Notes
2026/03/15

Flat and immutable lists (on the stack)

Continuing last week's note about a bytecode for flat tuples and arrays on the stack, I've been thinking about how to simplify and speed up the algorithm, but more importantly, about the point of the whole exercise.

To recap, the motivating question was: What would a functional programming language with immutable values look like if we wanted to keep as many values as possible (even structs and arrays) entirely on the stack, without relying on a static type system? The main idea is to squint at bytecode instructions until we see them as a value representation on the stack, with stack-local references. The tuple (3, 4) would be represented as:

00: PUSH_INT(3)
01: PUSH_INT(4)
02: MAKE_TUPLE { elems: 2, total_size: 2 }

These three instructions occupy three slots on the stack, but they form one conceptual value, with the last instruction “wrapping around” the two ints on the stack:

3 |
4 |
__|

The idea of the last weekly note was that tuples can store elements of different size tightly packed next to each other, whereas arrays track the size per element and pad elements so that each element takes up the same amount of space, giving us O(1) element access for arrays (vs. O(n) for tuples). An array [1, 2, (3, 4)] would be represented as:

00: PUSH_INT(1)
01: PUSH_INT(2)
02: PUSH_INT(3)
03: PUSH_INT(4)
04: MAKE_TUPLE { elems: 2, total_size: 2 }
05: MAKE_ARRAY { elems: 3, elem_size: 3 }

Conceptually:

    | // padding
    | // padding
1   +
    | // padding
    | // padding
2   +
3 | |
4 | |
__| +
____|

Unifying tuples and arrays

But what if we ensure that all elements in a tuple have a size of exactly one stack slot, either because the values are atomic (like ints) so that we directly store them, or because we store a stack reference to a data section that is stored before the tuple. The tuple ((3, 4), (3, 4), (3, 4)) would be represented as:

00: PUSH_INT(3)
01: PUSH_INT(4)
02: MAKE_TUPLE { elems: 2, total_size: 2 }
03: REF(02)
04: REF(02)
05: REF(02)
06: MAKE_TUPLE { elems: 3, total_size: 6 }

Conceptually:

        3 | +
        4 | +
+-+-+-> __| +
| | +---@   |
| +-----@   |
+-------@   |
        ____|

This is how tuples can wrap around “ghost data” that they point to but which is not directly stored inside the tuple. (Maybe it would be more accurate to call it “adopted” data, because anything that is stored before the tuple gets turned into a child of the tuple through a stack reference.)

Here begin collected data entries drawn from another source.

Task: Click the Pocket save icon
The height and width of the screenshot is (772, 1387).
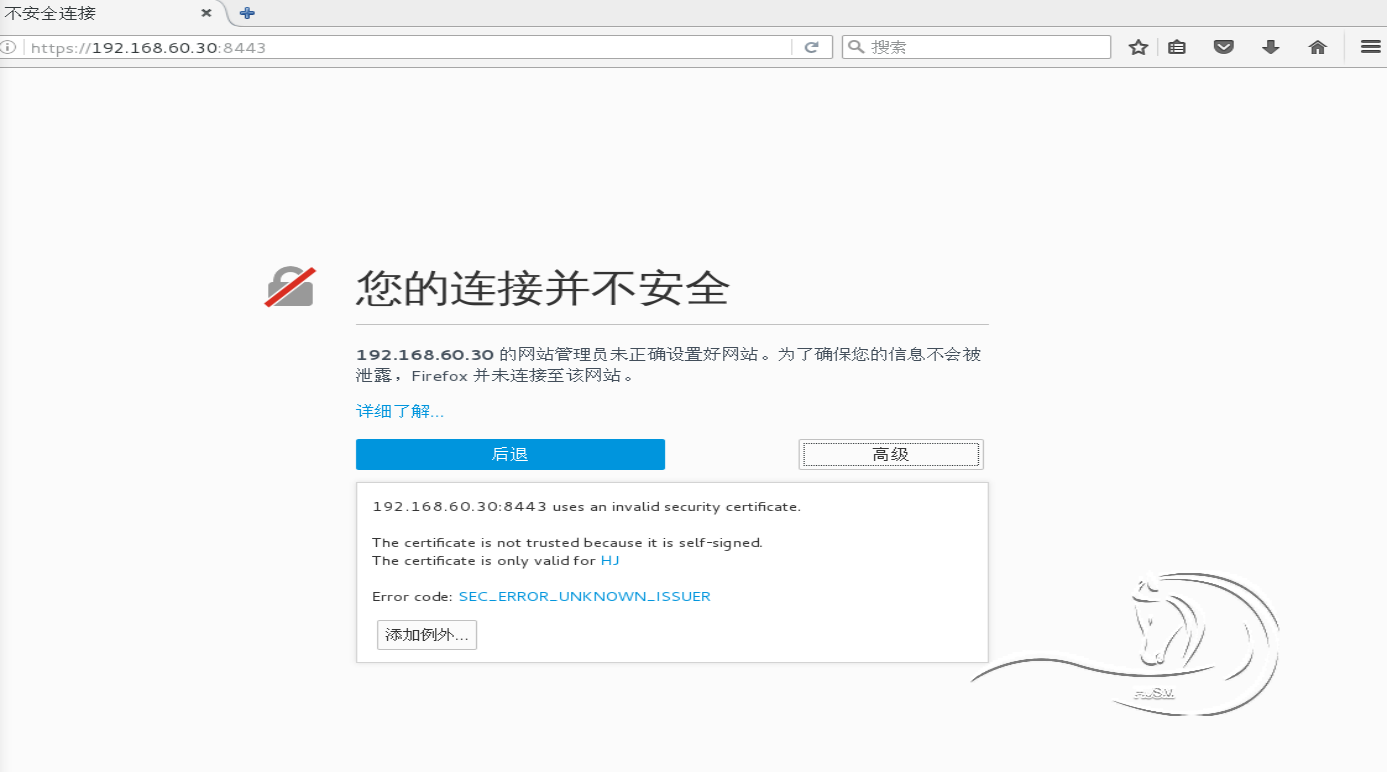Action: pyautogui.click(x=1223, y=46)
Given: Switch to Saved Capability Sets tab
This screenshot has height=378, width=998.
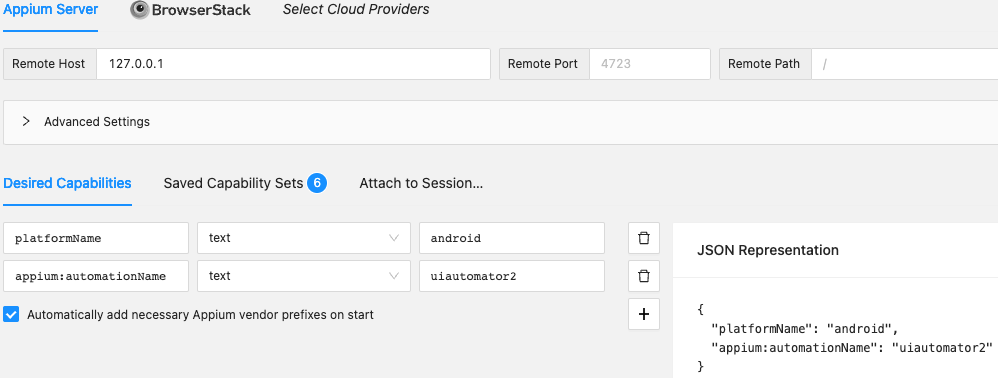Looking at the screenshot, I should pyautogui.click(x=245, y=183).
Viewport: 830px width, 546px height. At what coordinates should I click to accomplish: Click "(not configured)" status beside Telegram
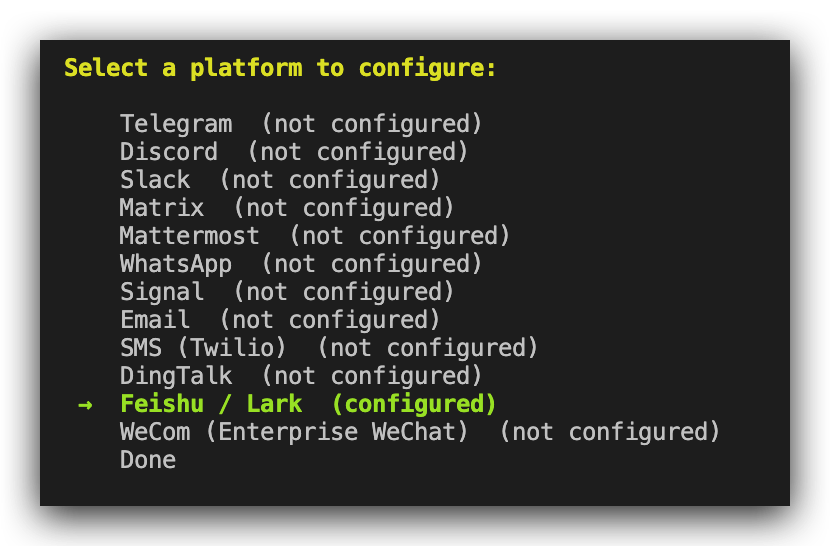pos(372,124)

But now that every tuple element is guaranteed to have a size of 1, there is no need for arrays anymore, because “tuples” support O(1) access if all elements are atomic or stack references. So let's drop the distinction and just talk about “lists” instead. Additionally, let's stop storing the total size and instead just track how much data is stored in the “adopted” section of the list. With these changes, our example [1, 2, [3, 4]] would be represented as:

00: PUSH_INT(3)
01: PUSH_INT(4)
02: MAKE_LIST { elems: 2, adopted: 0 }
03: PUSH_INT(1)
04: PUSH_INT(2)
05: REF(02)
06: MAKE_LIST { elems: 3, adopted: 3 }

Conceptually, with 1 and 2 being copied by value:

    3 | + // adopted
    4 | + // adopted
+-> __| + // adopted
|   1   |
|   2   |
+---@   |
    ____|

Note how in the above example, we only use a reference for the list, while 1 and 2 are copied by value. Since atomic values like ints can always safely be copied by value, we will consider refs pointing to atomic values as invalid, which guarantees that refs will always point to lists, as lists are the only data with dynamic size.

What if we try to create a list from elements that are not of size one, for example by creating a list from a literal list, instead of referencing it? Here's an example:

00: PUSH_INT(1)
01: PUSH_INT(2)
02: MAKE_LIST { elems: 2, adopted: 0 }
03: MAKE_LIST { elems: ??, adopted: ?? } // how would this work?

The above would simply be invalid bytecode, because it breaks the assumption that the “input” bytecode can be used as an efficient output representation: We can only access the elements of a list in O(1) if we can guarantee that elements have a fixed size of 1 stack slot and all larger elements are stored “out of band” as adopted data.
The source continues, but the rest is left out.